» Instruções do exercício
**a.** Com base no trecho sobre as práticas de lazer, enumere todos os títulos, cargos ou qualificações atribuídos a José Guilherme Cantor Magnani.
**b.** Diga se cada afirmação concorda com o trecho sobre as práticas de lazer, respondendo sim ou não e citando literalmente as palavras decisivas: (i) Segundo Magnani, é estranho frequentar a piscina sem entrar na água. (ii) Para Magnani, a piscina é um centro de sociabilidade. (iii) As pessoas descritas saem da piscina com os trajes de banho molhados.

Para José Magnani, professor titular da USP, as práticas de lazer podem ser interpretadas e reconfiguradas a partir do ponto de vista de seus usuários

texto: Gabriel Vituri

Certamente você conhece alguém que adora frequentar uma piscina, mas que não ousa mergulhar nem sequer os pés na água. Deitadas em cadeiras espalhadas nas bordas ou batendo papo sob um guarda-sol, essas pessoas chegam e saem com seus trajes de banho intactos. Para muitos, isso pode soar estranho, afinal, piscina é água, e água, para se molhar. Mas para o antropólogo e professor titular da Universidade de São Paulo (USP) José Guilherme Cantor Magnani, não há nada estranho em usufruir desse espaço dessa maneira. É tudo questão de perspectiva. “A piscina, na verdade, é um centro de sociabilidade. Ela tem esse lado simbólico importante, de estar no centro de um espaço de convivência”, afirma o pesquisador.

» Dados fornecidos

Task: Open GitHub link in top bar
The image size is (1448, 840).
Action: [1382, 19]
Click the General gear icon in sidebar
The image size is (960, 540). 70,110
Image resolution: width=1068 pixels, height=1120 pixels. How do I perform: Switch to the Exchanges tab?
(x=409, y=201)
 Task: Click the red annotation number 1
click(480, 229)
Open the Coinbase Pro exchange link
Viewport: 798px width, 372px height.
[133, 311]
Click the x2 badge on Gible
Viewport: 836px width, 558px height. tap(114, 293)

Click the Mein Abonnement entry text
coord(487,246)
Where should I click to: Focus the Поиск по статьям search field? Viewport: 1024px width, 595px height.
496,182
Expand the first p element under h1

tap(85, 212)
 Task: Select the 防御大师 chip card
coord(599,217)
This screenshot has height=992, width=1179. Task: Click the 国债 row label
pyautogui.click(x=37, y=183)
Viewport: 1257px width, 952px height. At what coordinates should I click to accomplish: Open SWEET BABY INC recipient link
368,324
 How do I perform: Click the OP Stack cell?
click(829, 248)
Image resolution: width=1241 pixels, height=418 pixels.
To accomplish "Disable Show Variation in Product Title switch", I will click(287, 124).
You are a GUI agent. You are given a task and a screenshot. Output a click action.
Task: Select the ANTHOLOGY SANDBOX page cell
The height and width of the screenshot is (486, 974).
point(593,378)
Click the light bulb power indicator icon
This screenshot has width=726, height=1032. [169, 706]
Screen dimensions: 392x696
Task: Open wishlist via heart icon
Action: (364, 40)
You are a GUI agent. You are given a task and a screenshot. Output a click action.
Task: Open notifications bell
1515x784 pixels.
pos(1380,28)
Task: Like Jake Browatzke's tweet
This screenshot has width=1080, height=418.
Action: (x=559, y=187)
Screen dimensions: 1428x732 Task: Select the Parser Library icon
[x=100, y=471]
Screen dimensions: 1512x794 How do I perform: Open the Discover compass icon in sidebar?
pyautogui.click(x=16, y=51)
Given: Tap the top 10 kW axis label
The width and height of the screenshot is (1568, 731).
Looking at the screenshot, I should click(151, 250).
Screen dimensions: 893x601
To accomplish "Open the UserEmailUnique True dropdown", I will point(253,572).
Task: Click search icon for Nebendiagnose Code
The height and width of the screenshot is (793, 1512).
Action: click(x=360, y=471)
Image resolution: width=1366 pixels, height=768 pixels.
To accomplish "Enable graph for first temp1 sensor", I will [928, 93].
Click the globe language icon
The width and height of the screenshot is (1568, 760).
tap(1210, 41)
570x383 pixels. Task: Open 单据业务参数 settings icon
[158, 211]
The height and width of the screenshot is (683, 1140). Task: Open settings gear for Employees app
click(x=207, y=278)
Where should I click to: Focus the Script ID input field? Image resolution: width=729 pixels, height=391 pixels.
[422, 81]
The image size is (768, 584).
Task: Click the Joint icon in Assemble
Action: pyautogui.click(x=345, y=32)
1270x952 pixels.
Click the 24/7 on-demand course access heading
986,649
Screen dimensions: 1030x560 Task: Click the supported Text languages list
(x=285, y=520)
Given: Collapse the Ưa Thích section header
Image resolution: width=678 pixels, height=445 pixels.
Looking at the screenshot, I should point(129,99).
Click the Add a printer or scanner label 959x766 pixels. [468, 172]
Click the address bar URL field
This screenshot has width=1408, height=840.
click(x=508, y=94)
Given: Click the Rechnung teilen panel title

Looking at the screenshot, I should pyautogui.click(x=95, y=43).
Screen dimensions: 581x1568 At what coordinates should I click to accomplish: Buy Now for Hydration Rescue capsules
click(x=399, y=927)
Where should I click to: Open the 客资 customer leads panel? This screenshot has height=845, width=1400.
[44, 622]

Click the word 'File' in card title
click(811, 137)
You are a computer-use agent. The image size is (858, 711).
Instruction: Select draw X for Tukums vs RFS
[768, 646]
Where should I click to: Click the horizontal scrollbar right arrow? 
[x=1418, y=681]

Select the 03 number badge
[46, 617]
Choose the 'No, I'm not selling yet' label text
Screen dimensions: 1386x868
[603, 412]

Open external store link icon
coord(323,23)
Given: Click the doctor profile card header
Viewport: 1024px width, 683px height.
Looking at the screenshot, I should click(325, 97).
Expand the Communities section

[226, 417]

» Respostas por tarefa
**a.** Professor titular da USP (Universidade de São Paulo); antropólogo; pesquisador.

**b.**
(i) Não: "não há nada estranho em usufruir desse espaço dessa maneira".
(ii) Sim: "A piscina, na verdade, é um centro de sociabilidade."
(iii) Não: "chegam e saem com seus trajes de banho intactos".